▶ Task objective:
A word-for-word restatement of the whole listing is the expected answer.

▶ Material provided:
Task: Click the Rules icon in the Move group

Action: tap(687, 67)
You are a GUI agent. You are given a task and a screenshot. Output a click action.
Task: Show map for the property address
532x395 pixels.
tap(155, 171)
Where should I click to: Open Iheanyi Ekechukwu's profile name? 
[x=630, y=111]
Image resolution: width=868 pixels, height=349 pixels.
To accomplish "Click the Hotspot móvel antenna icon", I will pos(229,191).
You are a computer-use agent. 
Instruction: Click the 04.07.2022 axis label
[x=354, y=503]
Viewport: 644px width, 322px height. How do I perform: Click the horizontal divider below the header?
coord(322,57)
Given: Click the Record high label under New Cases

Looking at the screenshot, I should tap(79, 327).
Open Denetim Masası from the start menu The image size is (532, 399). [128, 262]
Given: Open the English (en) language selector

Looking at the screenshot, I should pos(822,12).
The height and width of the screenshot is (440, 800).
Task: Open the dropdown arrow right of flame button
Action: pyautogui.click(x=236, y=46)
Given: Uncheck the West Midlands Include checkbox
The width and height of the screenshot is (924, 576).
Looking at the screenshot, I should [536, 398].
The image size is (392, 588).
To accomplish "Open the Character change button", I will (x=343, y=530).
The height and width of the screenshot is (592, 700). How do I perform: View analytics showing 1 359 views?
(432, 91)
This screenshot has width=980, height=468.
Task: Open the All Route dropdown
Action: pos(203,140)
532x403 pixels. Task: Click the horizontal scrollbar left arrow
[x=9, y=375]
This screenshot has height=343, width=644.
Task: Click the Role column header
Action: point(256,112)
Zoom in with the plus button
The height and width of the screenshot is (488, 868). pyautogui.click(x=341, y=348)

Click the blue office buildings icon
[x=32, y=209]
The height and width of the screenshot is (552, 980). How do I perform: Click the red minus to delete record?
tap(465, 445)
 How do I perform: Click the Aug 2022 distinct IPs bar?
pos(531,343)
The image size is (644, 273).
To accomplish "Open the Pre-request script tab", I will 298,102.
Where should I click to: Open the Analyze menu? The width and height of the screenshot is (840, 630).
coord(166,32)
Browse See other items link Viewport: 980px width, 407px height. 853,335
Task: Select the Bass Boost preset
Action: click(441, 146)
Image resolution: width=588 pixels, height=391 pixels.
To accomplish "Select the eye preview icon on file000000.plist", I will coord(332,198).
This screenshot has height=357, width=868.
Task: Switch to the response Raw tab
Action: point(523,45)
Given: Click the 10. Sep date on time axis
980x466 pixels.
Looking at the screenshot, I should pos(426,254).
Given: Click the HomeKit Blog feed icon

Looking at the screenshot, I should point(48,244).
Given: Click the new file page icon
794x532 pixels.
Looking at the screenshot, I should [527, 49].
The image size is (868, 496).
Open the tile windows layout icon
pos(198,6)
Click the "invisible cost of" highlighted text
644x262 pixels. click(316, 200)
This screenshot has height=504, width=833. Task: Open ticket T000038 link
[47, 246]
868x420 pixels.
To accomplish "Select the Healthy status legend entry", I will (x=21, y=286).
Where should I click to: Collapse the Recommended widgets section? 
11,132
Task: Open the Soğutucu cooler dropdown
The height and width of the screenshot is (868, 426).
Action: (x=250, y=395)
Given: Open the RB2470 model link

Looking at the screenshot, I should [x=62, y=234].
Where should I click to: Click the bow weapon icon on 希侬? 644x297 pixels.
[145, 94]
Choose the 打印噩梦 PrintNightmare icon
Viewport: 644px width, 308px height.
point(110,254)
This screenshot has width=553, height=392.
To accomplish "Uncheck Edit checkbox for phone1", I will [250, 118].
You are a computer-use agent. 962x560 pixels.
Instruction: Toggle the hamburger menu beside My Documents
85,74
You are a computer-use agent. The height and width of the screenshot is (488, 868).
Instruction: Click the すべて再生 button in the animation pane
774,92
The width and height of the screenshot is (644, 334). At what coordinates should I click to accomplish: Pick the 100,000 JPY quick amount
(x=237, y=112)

▶ Finished task:
Task: Click the Rules icon in the Move group

Action: tap(687, 67)
You are a GUI agent. You are given a task and a screenshot. Output a click action.
Task: Show map for the property address
532x395 pixels.
tap(155, 171)
Where should I click to: Open Iheanyi Ekechukwu's profile name? 
[x=630, y=111]
Image resolution: width=868 pixels, height=349 pixels.
To accomplish "Click the Hotspot móvel antenna icon", I will pos(229,191).
You are a computer-use agent. 
Instruction: Click the 04.07.2022 axis label
[x=354, y=503]
Viewport: 644px width, 322px height. How do I perform: Click the horizontal divider below the header?
coord(322,57)
Given: Click the Record high label under New Cases

Looking at the screenshot, I should tap(79, 327).
Open Denetim Masası from the start menu The image size is (532, 399). [128, 262]
Given: Open the English (en) language selector

Looking at the screenshot, I should pos(822,12).
The height and width of the screenshot is (440, 800).
Task: Open the dropdown arrow right of flame button
Action: pyautogui.click(x=236, y=46)
Given: Uncheck the West Midlands Include checkbox
The width and height of the screenshot is (924, 576).
Looking at the screenshot, I should [536, 398].
The image size is (392, 588).
To accomplish "Open the Character change button", I will (x=343, y=530).
The height and width of the screenshot is (592, 700). How do I perform: View analytics showing 1 359 views?
(432, 91)
This screenshot has width=980, height=468.
Task: Open the All Route dropdown
Action: pos(203,140)
532x403 pixels. Task: Click the horizontal scrollbar left arrow
[x=9, y=375]
This screenshot has height=343, width=644.
Task: Click the Role column header
Action: point(256,112)
Zoom in with the plus button
The height and width of the screenshot is (488, 868). pyautogui.click(x=341, y=348)

Click the blue office buildings icon
[x=32, y=209]
The height and width of the screenshot is (552, 980). How do I perform: Click the red minus to delete record?
tap(465, 445)
 How do I perform: Click the Aug 2022 distinct IPs bar?
pos(531,343)
The image size is (644, 273).
To accomplish "Open the Pre-request script tab", I will 298,102.
Where should I click to: Open the Analyze menu? The width and height of the screenshot is (840, 630).
coord(166,32)
Browse See other items link Viewport: 980px width, 407px height. 853,335
Task: Select the Bass Boost preset
Action: click(441, 146)
Image resolution: width=588 pixels, height=391 pixels.
To accomplish "Select the eye preview icon on file000000.plist", I will coord(332,198).
This screenshot has height=357, width=868.
Task: Switch to the response Raw tab
Action: point(523,45)
Given: Click the 10. Sep date on time axis
980x466 pixels.
Looking at the screenshot, I should pos(426,254).
Given: Click the HomeKit Blog feed icon

Looking at the screenshot, I should point(48,244).
Given: Click the new file page icon
794x532 pixels.
Looking at the screenshot, I should [527, 49].
The image size is (868, 496).
Open the tile windows layout icon
pos(198,6)
Click the "invisible cost of" highlighted text
644x262 pixels. click(316, 200)
This screenshot has height=504, width=833. Task: Open ticket T000038 link
[47, 246]
868x420 pixels.
To accomplish "Select the Healthy status legend entry", I will (x=21, y=286).
Where should I click to: Collapse the Recommended widgets section? 
11,132
Task: Open the Soğutucu cooler dropdown
The height and width of the screenshot is (868, 426).
Action: (x=250, y=395)
Given: Open the RB2470 model link

Looking at the screenshot, I should [x=62, y=234].
Where should I click to: Click the bow weapon icon on 希侬? 644x297 pixels.
[145, 94]
Choose the 打印噩梦 PrintNightmare icon
Viewport: 644px width, 308px height.
point(110,254)
This screenshot has width=553, height=392.
To accomplish "Uncheck Edit checkbox for phone1", I will [250, 118].
You are a computer-use agent. 962x560 pixels.
Instruction: Toggle the hamburger menu beside My Documents
85,74
You are a computer-use agent. The height and width of the screenshot is (488, 868).
Instruction: Click the すべて再生 button in the animation pane
774,92
The width and height of the screenshot is (644, 334). At what coordinates should I click to accomplish: Pick the 100,000 JPY quick amount
(x=237, y=112)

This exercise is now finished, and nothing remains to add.